I planned a little date with myself this afternoon, movies then supper. I sat in the movie theater and thought about another time sitting in that theater. It was last July, my Mum had called me a day or two after the first time I called the police on him. I had called my older sister as I sat in a school yard a block from the house as I waited for him to leave for work after the police left. I finally told her what was going on. She must have then told my Mum who then called me. I remember taking the call and knowing what it was about. I left the theater and went to the ladies room to talk. I remember crying on the phone and going back to theater and telling him my Mum had told me a friend was sick and thus the tears. 

My family most likely waited and prayed for me to leave him. I of course had to come to the conclusion on my own. They didn't force it because they knew it would create distance and resentment.

I didn't end up going for supper so I would have an activity for tomorrow. I'm really trying to make a point to leave the house on the weekends. To get out and make myself happy. I bought a clock instead of lunch. 
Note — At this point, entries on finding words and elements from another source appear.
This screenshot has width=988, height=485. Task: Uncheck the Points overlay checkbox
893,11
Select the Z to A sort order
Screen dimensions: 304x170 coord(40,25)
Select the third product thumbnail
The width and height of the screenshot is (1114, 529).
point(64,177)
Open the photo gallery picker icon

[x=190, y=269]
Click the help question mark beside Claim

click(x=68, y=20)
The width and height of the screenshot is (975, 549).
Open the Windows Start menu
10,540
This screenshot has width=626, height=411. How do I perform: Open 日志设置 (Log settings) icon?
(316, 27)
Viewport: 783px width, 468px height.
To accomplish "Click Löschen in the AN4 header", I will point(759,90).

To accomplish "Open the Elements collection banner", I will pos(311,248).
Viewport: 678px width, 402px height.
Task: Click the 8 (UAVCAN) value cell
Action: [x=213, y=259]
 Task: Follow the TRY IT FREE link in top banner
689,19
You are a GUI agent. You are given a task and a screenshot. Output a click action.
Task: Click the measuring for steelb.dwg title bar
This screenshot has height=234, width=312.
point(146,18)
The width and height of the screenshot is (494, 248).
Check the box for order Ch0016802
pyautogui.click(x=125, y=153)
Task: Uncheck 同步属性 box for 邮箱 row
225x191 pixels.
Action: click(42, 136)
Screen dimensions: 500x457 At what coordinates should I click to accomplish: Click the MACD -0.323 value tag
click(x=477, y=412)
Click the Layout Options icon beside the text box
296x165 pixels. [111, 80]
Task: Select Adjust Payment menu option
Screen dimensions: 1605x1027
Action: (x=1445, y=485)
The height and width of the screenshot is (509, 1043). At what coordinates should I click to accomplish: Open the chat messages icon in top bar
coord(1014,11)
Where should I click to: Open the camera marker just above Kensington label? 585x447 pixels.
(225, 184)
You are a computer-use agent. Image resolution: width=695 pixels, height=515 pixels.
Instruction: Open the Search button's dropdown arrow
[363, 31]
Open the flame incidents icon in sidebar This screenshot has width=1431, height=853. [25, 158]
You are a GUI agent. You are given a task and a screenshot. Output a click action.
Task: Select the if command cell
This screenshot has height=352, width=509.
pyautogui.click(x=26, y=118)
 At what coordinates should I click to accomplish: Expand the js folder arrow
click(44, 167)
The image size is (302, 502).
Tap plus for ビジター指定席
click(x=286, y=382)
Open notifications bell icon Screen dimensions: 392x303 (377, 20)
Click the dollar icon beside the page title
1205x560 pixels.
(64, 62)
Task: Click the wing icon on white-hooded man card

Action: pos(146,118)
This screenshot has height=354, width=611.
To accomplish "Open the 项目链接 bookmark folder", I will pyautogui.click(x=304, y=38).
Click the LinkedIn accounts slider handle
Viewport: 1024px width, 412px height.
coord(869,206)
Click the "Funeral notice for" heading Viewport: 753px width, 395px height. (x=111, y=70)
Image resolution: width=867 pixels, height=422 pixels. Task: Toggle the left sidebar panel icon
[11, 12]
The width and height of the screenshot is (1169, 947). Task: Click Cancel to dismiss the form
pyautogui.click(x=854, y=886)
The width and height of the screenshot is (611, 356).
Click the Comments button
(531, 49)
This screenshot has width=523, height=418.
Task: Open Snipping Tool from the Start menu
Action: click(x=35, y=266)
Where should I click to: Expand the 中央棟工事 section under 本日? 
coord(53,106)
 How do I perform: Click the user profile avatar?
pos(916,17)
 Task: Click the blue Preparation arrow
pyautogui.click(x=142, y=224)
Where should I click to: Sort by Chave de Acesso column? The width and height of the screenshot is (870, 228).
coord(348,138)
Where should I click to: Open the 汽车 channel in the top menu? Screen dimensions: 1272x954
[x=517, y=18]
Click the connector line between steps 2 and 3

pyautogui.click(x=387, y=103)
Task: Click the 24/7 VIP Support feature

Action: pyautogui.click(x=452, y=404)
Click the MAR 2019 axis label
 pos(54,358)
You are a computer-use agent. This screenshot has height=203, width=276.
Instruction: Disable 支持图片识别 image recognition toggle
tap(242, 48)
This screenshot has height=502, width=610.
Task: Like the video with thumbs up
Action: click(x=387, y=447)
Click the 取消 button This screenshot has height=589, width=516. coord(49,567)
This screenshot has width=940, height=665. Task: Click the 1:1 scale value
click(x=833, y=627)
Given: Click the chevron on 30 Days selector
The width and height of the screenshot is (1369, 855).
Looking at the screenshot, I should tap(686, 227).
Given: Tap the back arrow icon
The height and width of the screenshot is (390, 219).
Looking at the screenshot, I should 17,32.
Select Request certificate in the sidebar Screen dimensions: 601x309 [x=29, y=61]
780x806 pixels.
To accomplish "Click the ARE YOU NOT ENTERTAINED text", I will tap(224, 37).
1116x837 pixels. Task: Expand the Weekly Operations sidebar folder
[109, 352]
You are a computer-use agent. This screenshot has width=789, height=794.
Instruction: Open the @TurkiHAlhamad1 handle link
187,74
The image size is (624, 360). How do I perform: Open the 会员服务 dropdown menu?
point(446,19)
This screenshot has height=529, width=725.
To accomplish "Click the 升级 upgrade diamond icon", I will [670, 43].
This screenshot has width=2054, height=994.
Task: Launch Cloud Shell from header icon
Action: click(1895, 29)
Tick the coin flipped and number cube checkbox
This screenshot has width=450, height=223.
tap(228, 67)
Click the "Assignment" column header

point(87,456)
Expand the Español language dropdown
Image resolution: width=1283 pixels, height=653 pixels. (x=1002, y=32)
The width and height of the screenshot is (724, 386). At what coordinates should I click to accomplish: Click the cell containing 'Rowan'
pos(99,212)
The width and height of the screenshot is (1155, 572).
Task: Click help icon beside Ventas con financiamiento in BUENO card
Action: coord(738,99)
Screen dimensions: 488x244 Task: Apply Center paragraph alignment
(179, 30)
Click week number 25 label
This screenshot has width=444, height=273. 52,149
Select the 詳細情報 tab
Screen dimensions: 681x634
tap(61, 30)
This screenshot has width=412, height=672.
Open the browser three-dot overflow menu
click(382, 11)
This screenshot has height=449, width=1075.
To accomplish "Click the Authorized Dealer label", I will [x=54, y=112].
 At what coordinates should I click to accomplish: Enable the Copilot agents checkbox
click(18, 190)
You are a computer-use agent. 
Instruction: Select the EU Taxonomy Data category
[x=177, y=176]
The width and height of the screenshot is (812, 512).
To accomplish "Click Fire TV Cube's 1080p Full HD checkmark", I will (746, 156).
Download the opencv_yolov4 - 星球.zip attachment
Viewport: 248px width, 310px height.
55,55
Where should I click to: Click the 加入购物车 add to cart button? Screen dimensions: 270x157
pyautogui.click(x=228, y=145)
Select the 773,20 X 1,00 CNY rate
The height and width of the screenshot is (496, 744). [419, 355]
Last nights date night was a trip to Walmart. I giggled to myself as I got ready to leave. "Do I put real pants on or stay in my yoga gear?" Clearly I didn't get "all dressed up" to go to Walmart by putting on real pants. I know what you're thinking... The exciting life of a newly single gal. I feel like most people in my situation would be out painting the town red, hitting up bars and drinking copious amounts of alcohol. I however do not want a rebound or to numb the pain with alcohol.